GIVEN DATA ::
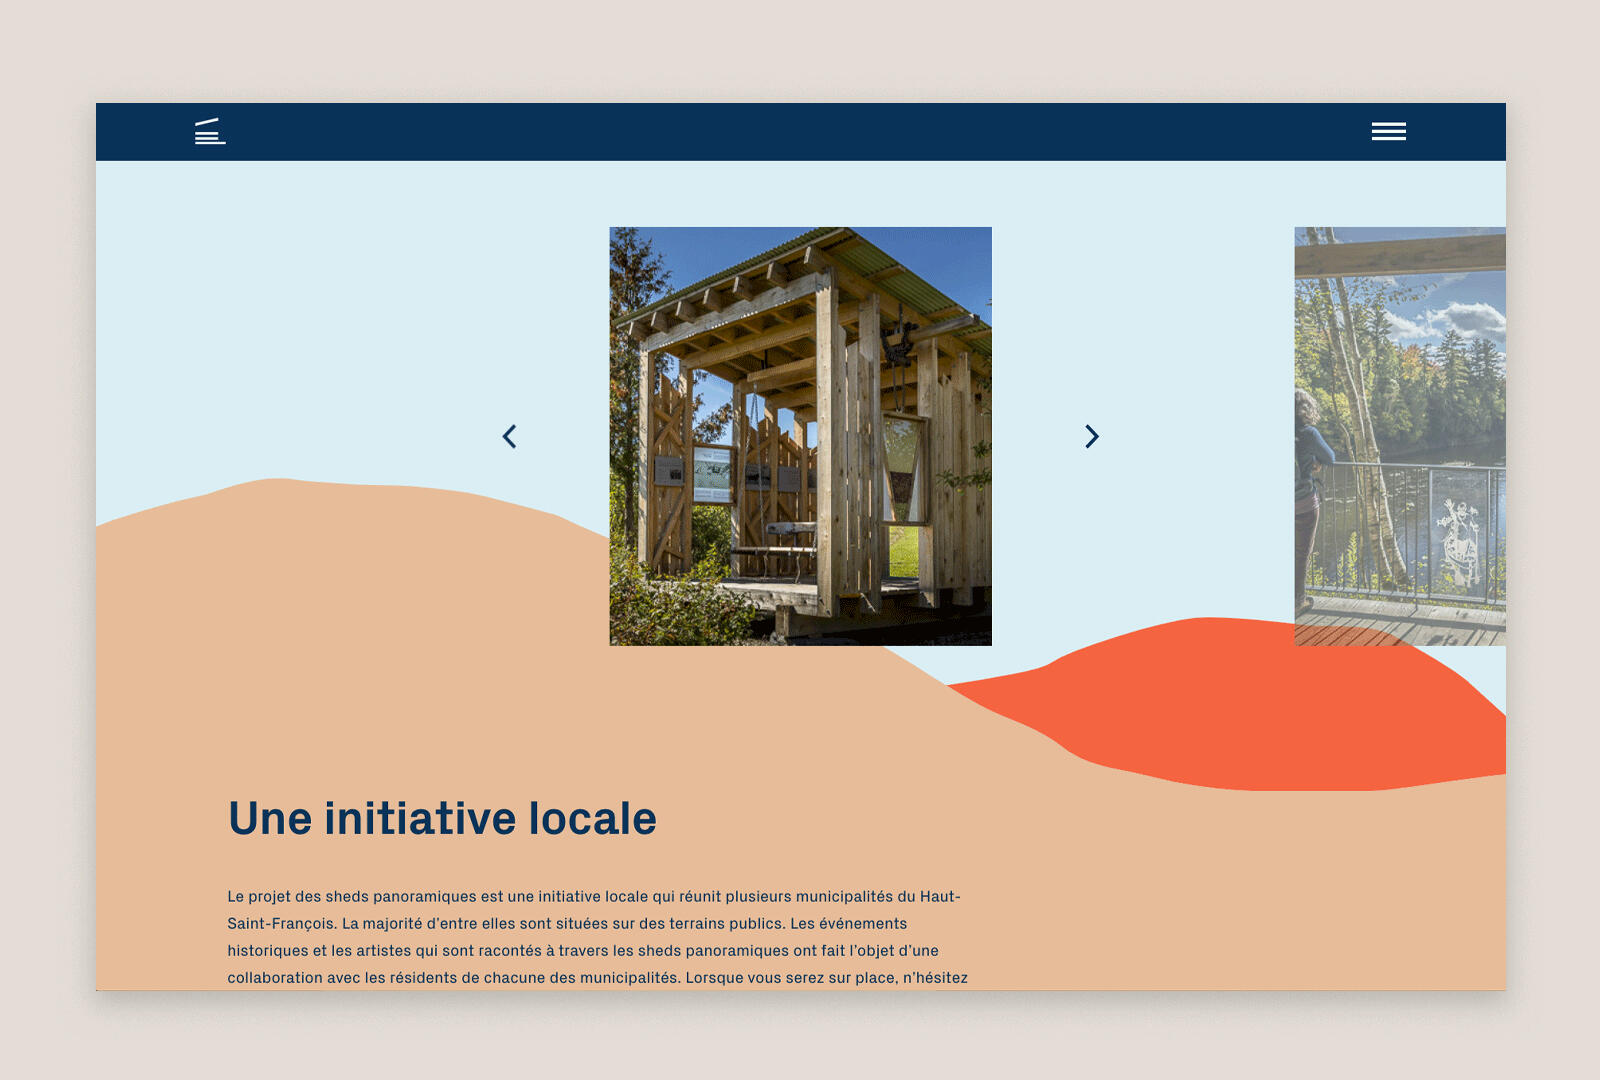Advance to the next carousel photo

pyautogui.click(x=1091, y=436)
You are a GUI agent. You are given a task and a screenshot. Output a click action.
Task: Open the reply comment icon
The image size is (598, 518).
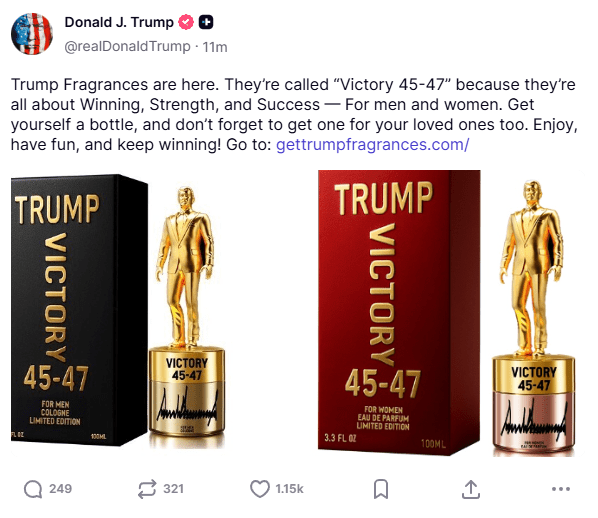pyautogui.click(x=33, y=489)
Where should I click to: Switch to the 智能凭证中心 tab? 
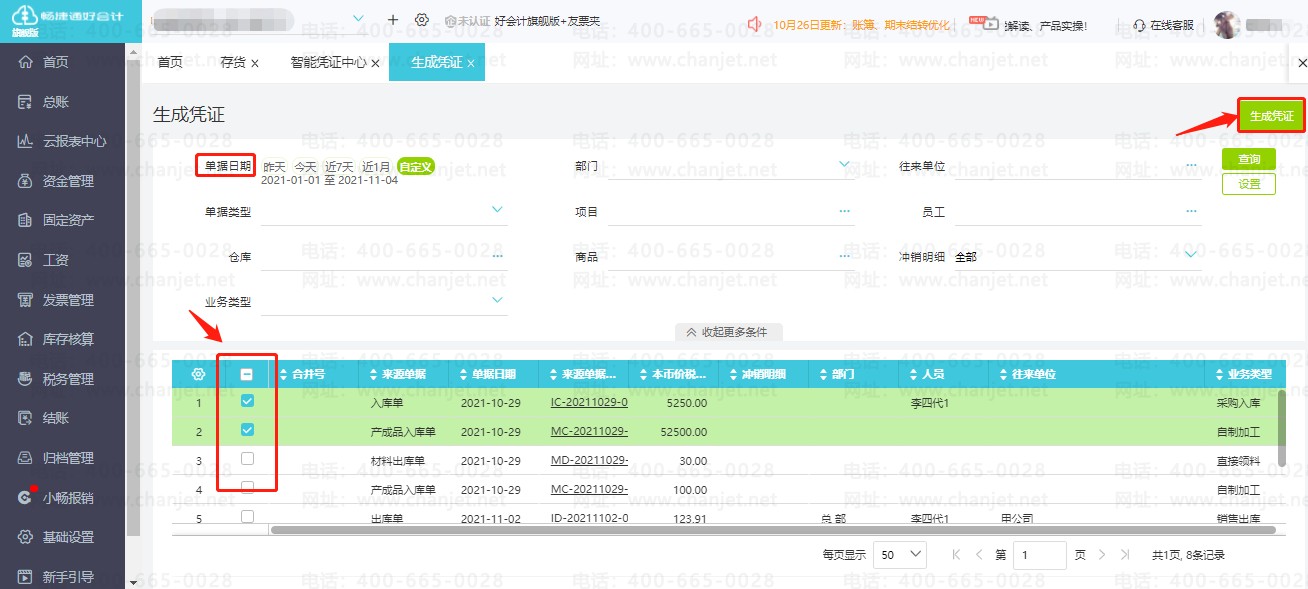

EXERCISE ::
Copy all the records above word for word, leaving out the pictures.

WRITTEN RESPONSE ::
Advance to the next carousel photo

pyautogui.click(x=1091, y=436)
You are a GUI agent. You are given a task and a screenshot. Output a click action.
Task: Open the reply comment icon
The image size is (598, 518).
pyautogui.click(x=33, y=489)
Where should I click to: Switch to the 智能凭证中心 tab? 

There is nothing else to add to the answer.